11. Und noch mal was zu Martin Schulz: Auf seiner Webseite präsentiert Fabio De Masi, EU-Parlamentarier der Linken, eine Analyse des bisherigen politischen Wirkens des SPD-Kanzlerkandidaten. Dabei zeigt er mit vielen Belegen auf, dass Schulz‘ Gerede von mehr sozialer Gerechtigkeit zurzeit zumindest noch in den Bereich der Sonntagsreden einzuordnen ist, da alles darauf hindeutet, dass er auch als Kanzler so weitermachen würde, wie er es in der Vergangenheit schon machte: als streng Neoliberaler mit Hang zu unsozialer Politik. [Karl]

12. Im EU-Parlament wurde letzte Woche über die Vorschläge der EU-Kommission zur Begrenzung der Nahrungsmittelspekulation abgestimmt. Was es damit genau auf sich hat, erläutert ein Artikel in der Süddeutschen Zeitung. Und warum diese Vorschläge, deren Zurückweisung von den Konservativen und Liberalen abgelehnt und somit verhindert wurde, untauglich sind, um tatsächlich diese besonders ekelhafte Art des Casino-Kapitalismus einzudämmen, erklärt Sven Giegold von den Grünen in einem Artikel auf seiner Webseite. So können einige wenige also schön weiter Geld verdienen auf Kosten der Allerärmsten … [Karl]

13. Zurzeit tagt der Bundestagsuntersuchungsausschuss zum Thema der Cum-Ex-Geschäfte (s. dazu ein Spiegel-Artikel), die den deutschen Staat viele Milliarden Euro gekostet haben. Was da nun am Rande herauskam, ist allerdings noch ein dickerer Hund als das Gemauer und die Erinnerungslücken von Bundesfinanzminister Wolfgang Schäuble (CDU), der so mal wieder seinen Hang zu kriminellen Verhaltensweisen offenbart: Hans-Martin Tillack beschriebt in einem Artikel für den Stern, dass es den Ausschussmitgliedern nicht möglich ist, Protokolle des sogenannten Finanzmarktgremiums, dass seit 2008 die Bankenrettung überwacht, einzusehen. Hierfür gelten demzufolge strengere Geheimhaltungsregeln als für Geheimdienste. Na, was da wohl verborgen werden soll? [Karl]

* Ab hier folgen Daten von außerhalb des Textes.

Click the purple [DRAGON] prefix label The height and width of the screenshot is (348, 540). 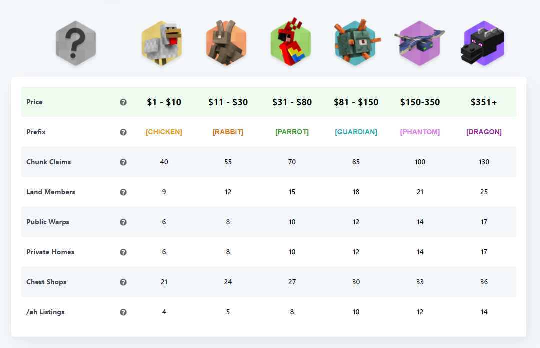[x=484, y=132]
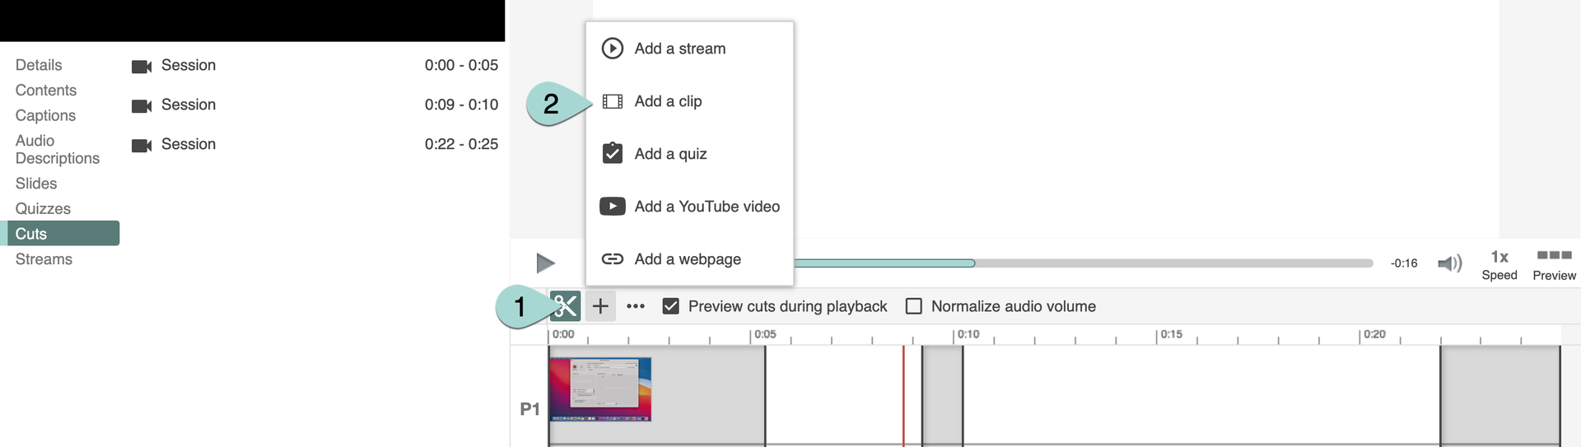Open the 1x Speed selector
1581x447 pixels.
pyautogui.click(x=1499, y=265)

14. Robert Zion hat einen Gastkommentar im neuen deutschland verfasst, in dem er sich mit der derzeitigen Situation seiner ehemaligen Partei, den Grünen, auseinandersetzt. Deren Umfragewerte gehen gerade deutlich nach unten, und Zion meint die Ursache dafür in der zunehmenden Profillosigkeit und der Aufgabe der ursprünglichen Werte der Partei, wie beispielsweise ökologische Themen, zu erkennen. Für mich eine sehr nachvollziehbare Analyse. [Karl]

15. Um nicht weiter Erdgas aus Russland und damit vom „bösen“ Putin beziehen zu müssen, wendet sich die EU einem neuen Handelspartner zu: Turkmenistan. Wie es dort nun mit Demokratie und Menschenrechten aussieht, zeigt Rayk Anders in der neuen etwa fünfminütigen Headlinez-Folge. Klar wird: Gegen den dortigen Despoten sind Typen wie Putin und Trump wahre Waisenknaben. Mit den viel beschworenen europäischen Werten ist es also mal wieder nicht weit her … [Karl]

16. Was wäre ein Wöchentliches ohne Trump und AfD? Okay, Trump fiel nun schon, dann ist jetzt die AfD dran: „In der Sendung quer auf BR lief ein Bericht, der gefiel mir sehr.“ Ein Kommentar zum AfD-Ausschlussverfahren gegen Björn Höcke, der für mich wirklich nichts anderes ist als ein lupenreiner, plumper Nazi. Das ist wirklich kaum zu glauben, wie sich die Menschen solche Subjekte innerhalb der AfD schönreden. Ich verstehe den Drang, nicht das Establishment zu wählen, aber solche Leute kann ich mir nicht „un-braun“ reden. [Dirk]

17. Monitor, die Erste: In der Sendung vom 16. 2. war ein elfminütiger Bericht zur Steueroase auf Malte. Das ist sicher nichts Neues (Steueroasen in Europa), interessant fand ich eine der Randinformationen: FraPort hat dort ebenfalls eine Briefkastenfirma. Da der Bund, das Land Hessen und die Stadt Frankfurt dort Anteile ihr Eigen nennen dürfen, „optimieren“ diese also Steuern? Für die Großaktionäre und gegen die Interessen der eigenen Bevölkerung? [Dirk]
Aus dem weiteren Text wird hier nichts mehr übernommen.